Medibank is an Australian health insurance provider that was recently hacked and the health records of millions of its customers were published on the dark web because the company did not agree to pay the ransom.
The company came to know about this breach in October. At that time, the level of exposed data and the exact ransom money demanded were both unclear.
According to Medibank, besides health information the data includes “personal data such as names, addresses, dates of birth, phone numbers, email addresses, Medicare numbers for ahm customers (not expiry dates), in some cases passport numbers for our international students (not expiry dates), and some health claims data,” the company stated in a tweet.
The company believes that all the data of its 3.9 million customers has been compromised. It can also be 10 million if former customers are also taken into account!

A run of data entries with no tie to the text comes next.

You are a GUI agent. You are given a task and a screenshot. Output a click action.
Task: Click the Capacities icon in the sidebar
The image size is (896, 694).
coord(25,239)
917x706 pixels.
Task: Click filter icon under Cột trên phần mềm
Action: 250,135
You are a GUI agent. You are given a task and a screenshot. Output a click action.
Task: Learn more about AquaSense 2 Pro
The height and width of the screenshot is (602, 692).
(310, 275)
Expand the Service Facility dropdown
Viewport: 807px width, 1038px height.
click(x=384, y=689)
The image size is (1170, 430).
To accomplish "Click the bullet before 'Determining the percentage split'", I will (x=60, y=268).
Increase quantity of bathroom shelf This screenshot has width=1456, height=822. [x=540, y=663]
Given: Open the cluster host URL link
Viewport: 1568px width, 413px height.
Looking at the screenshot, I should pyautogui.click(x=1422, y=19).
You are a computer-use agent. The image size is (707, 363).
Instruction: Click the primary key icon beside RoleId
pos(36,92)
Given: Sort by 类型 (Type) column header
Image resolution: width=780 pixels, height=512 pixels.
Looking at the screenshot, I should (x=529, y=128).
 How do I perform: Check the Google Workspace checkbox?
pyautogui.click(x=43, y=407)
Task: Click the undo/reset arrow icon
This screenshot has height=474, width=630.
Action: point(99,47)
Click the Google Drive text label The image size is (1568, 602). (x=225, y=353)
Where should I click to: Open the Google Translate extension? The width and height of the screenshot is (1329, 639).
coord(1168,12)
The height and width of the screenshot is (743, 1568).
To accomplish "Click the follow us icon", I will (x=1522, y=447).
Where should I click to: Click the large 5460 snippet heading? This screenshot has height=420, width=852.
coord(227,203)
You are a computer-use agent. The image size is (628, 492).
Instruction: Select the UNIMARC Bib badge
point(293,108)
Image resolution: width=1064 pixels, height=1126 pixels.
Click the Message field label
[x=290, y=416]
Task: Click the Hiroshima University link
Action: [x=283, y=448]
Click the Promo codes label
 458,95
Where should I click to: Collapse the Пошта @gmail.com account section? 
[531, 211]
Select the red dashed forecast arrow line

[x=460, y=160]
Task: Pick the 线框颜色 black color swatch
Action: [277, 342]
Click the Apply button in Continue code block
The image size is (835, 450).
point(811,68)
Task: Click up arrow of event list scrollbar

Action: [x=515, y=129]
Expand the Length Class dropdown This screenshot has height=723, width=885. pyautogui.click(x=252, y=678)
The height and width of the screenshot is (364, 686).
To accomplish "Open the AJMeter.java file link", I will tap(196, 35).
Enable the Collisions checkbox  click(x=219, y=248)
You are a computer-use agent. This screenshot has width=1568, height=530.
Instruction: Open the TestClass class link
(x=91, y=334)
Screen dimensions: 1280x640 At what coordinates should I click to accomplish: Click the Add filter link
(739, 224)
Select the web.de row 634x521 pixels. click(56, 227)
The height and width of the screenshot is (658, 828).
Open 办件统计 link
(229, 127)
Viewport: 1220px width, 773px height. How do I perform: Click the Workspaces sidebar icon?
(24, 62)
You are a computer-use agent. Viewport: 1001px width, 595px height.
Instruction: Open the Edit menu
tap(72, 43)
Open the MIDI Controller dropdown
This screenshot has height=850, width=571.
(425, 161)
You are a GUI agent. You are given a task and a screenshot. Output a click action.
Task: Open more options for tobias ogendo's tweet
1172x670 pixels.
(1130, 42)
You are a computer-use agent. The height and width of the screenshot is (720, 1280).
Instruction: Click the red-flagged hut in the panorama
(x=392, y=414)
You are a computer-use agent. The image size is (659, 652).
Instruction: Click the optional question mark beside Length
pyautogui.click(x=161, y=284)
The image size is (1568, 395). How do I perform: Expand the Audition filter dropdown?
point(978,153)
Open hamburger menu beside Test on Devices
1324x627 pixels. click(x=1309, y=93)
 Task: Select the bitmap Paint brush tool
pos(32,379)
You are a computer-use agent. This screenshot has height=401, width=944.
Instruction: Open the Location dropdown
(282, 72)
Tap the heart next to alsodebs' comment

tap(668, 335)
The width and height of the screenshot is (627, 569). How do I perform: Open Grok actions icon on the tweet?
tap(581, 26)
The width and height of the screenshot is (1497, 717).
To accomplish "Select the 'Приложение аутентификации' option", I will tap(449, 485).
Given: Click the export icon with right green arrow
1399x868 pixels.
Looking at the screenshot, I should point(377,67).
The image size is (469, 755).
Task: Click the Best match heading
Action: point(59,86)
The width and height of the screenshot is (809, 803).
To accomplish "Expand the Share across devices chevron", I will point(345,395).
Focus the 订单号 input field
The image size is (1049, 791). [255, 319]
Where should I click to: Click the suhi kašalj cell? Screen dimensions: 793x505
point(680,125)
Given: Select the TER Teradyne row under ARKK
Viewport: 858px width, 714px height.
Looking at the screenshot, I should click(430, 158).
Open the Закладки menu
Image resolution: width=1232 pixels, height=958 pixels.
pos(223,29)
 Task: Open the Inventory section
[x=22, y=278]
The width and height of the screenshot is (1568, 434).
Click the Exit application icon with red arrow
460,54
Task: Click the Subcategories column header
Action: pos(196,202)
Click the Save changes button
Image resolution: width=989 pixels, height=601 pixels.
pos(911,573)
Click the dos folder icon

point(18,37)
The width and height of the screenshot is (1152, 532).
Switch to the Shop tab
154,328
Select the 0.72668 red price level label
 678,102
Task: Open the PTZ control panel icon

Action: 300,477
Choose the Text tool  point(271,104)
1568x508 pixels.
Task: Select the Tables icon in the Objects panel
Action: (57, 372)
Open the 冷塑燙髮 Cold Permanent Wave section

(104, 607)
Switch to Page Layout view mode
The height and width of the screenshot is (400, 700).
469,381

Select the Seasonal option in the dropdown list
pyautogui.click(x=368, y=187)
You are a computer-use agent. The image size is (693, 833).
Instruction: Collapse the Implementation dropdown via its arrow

Medibank keeps hearing from hackers that they will continue to upload batches of data on the dark web.
The hackers have posted “naughty” and “nice” lists of the stolen health records, Gizmodo reports. The “naughty” list is very invasive since it picks people based on sensitive health histories like having treatment for addiction and eating disorders.
The only clue about the hackers is the fact that the website of the now-defunct Russian ransomware operation REvil, redirects to the hackers’ blog, according to BleepingComputer.
“P.S. I recommend selling Medibank stocks,” the hackers wrote in broken English with a screenshot.
They state that the ransom they demanded was $10 million.
A lot of people have criticized Medibank for not adopting a smarter maneuver to deal with this threat.
Quite interestingly, Medibank didn’t even have cyber insurance. Now, it will have to give out up to $22 million in damages, excluding legal fees. The company’s top management did not realize there would be a data breach of this level and had earlier assured customers that something like this would never happen.